Saturday, 31 August 2013
Review: Prom and Prejudice by Elizabeth Eulberg
Released: January 1st, 2011
After winter break, the girls at the very prestigious Longbourn Academy become obsessed with the prom. Lizzie Bennet, who attends Longbourn on a scholarship, isn’t interested in designer dresses and expensive shoes, but her best friend, Jane, might be — especially now that Charles Bingley is back from a semester in London. Lizzie is happy about her friend’s burgeoning romance but less than impressed by Charles’s friend, Will Darcy, who’s snobby and pretentious. Darcy doesn’t seem to like Lizzie either, but she assumes it’s because her family doesn’t have money. Clearly, Will Darcy is a pompous jerk — so why does Lizzie find herself drawn to him anyway? Will Lizzie’s pride and Will’s prejudice keep them apart? Or are they a prom couple in the making?
I'm possibly one of the only people in the world (okay, maybe a *slight* exaggeration) who hasn't read Pride and Prejudice. As I've mentioned before, I own a copy and I have tried to read it, but I can't get into it. I've seen the Keira Knightley film and I like what I remember of the story, I just have trouble with the way it's written. I'm the same with all classics, which is a shame as I'm sure I'd enjoy at least some of them. For that reason, I think Prom and Prejudice was a little lost on me. I got who the main characters were and why they acted the way they did, but a lot of the subtle nods to the original book went way over my head. I couldn't recall who Charlotte or Wickham were so I suppose it was good in that respect, as I was somewhat surprised by what happened towards the end.
As a light, fun YA romantic comedy, Prom and Prejudice works well. It has all the key ingredients, including social differences (presented here as scholarship students versus privileged students), a reluctant romance and tons of relationship drama. The plot was realistic for the most part, though I couldn't quite buy into the importance resting on the prom. Longbourn Academy, at least in my mind, didn't seem like the kind of school to trouble itself with dances and dresses, and I was pretty surprised by the emphasis on the prom. Proms aren't a huge thing here in England, so maybe that had something to do with it. Heck, I didn't even go to my high school prom - I couldn't have cared less. Perhaps that says more about me than the event of prom itself. ;)

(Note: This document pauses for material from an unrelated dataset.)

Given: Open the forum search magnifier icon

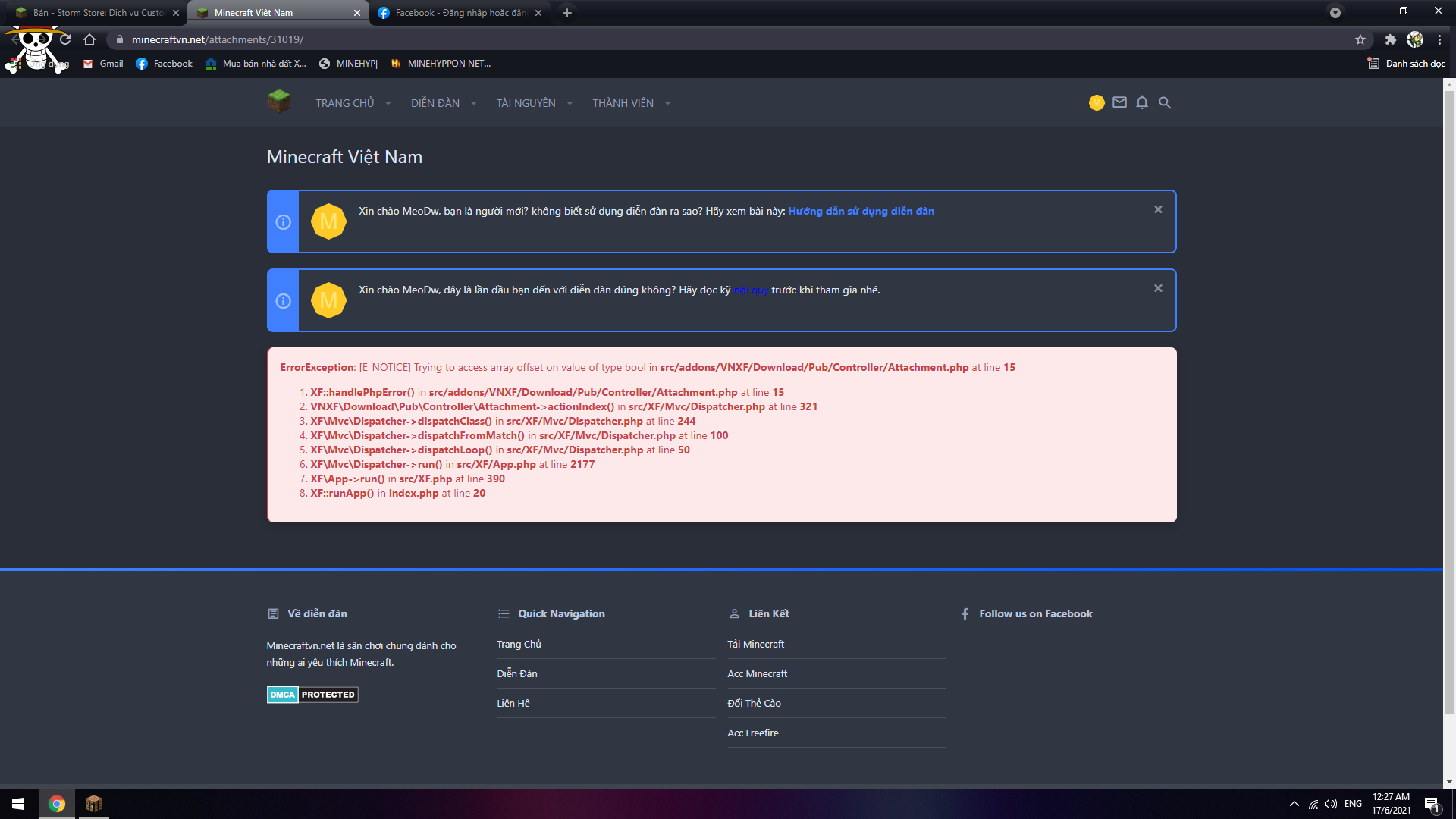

Another aspect of Prom and Prejudice that bothered me was how the characters spoke. I don't think any modern teenager would talk how Will or Charles did, not even if they were the most stuck-up posh people at boarding school. It was almost as if Eulberg was writing the male characters in Austen style, while the girls were contemporary. I'm guessing it was so Darcy and Co. would come across as charming and chivalrous, which they did, but in a clunky way. If a boy spoke to me in such a proper fashion, I'd probably laugh and leg it as fast as possible. A bit of slang among teens is a good thing!

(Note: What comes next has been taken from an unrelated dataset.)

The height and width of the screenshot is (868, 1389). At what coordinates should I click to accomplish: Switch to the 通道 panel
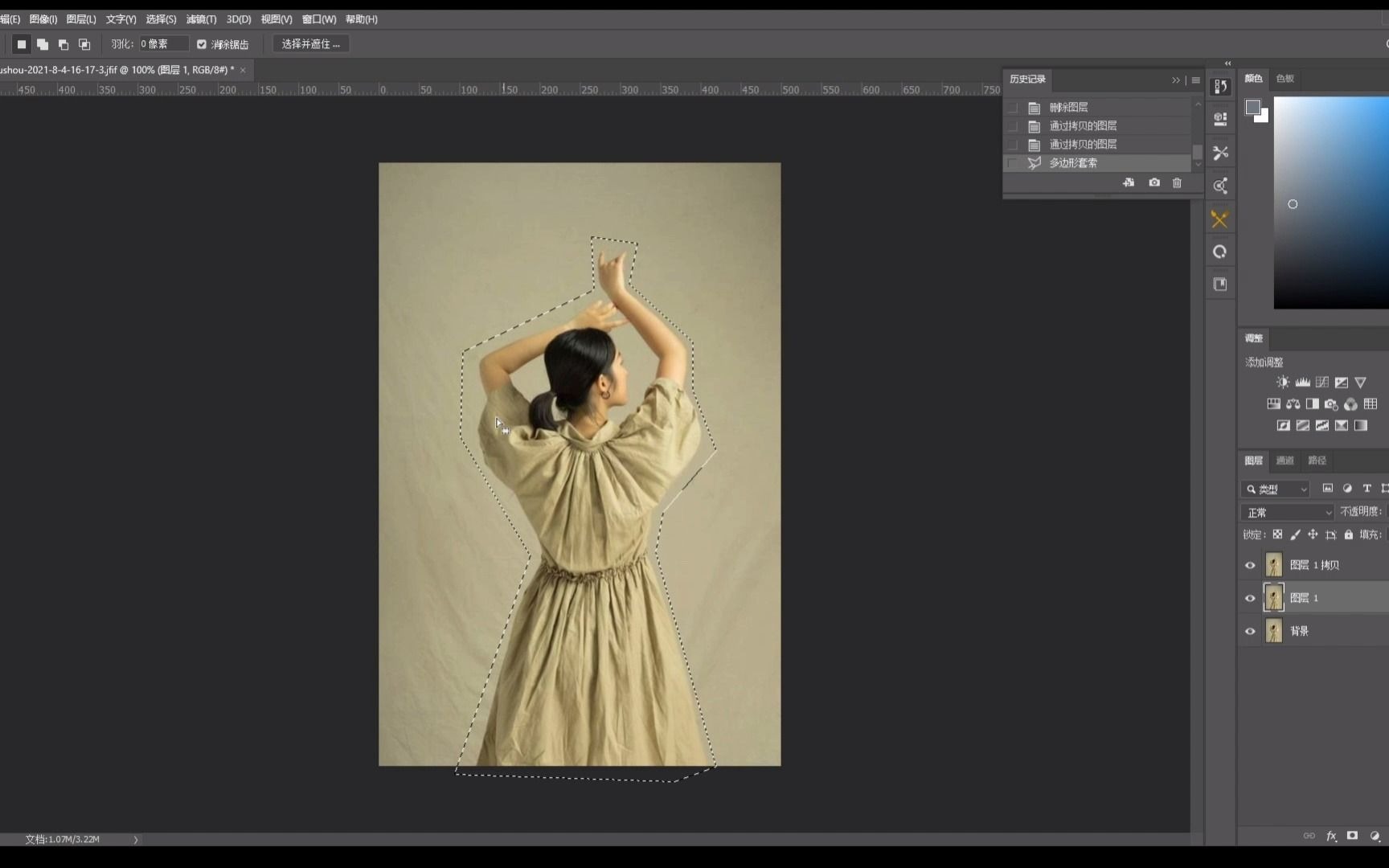pyautogui.click(x=1284, y=460)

I think if I'd previously read Pride and Prejudice at least once, then Prom and Prejudice would have sat a lot better with me. As it was, I don't think I fully appreciated what Eulberg was trying to do, and that's all down to my ignorance of Austen's original story. I picked it up wanting a quick, lighthearted read, and that's what I got. I might revisit it one day when I'm better versed in all things Austen, as I think I'd benefit from knowing the parallels between each book.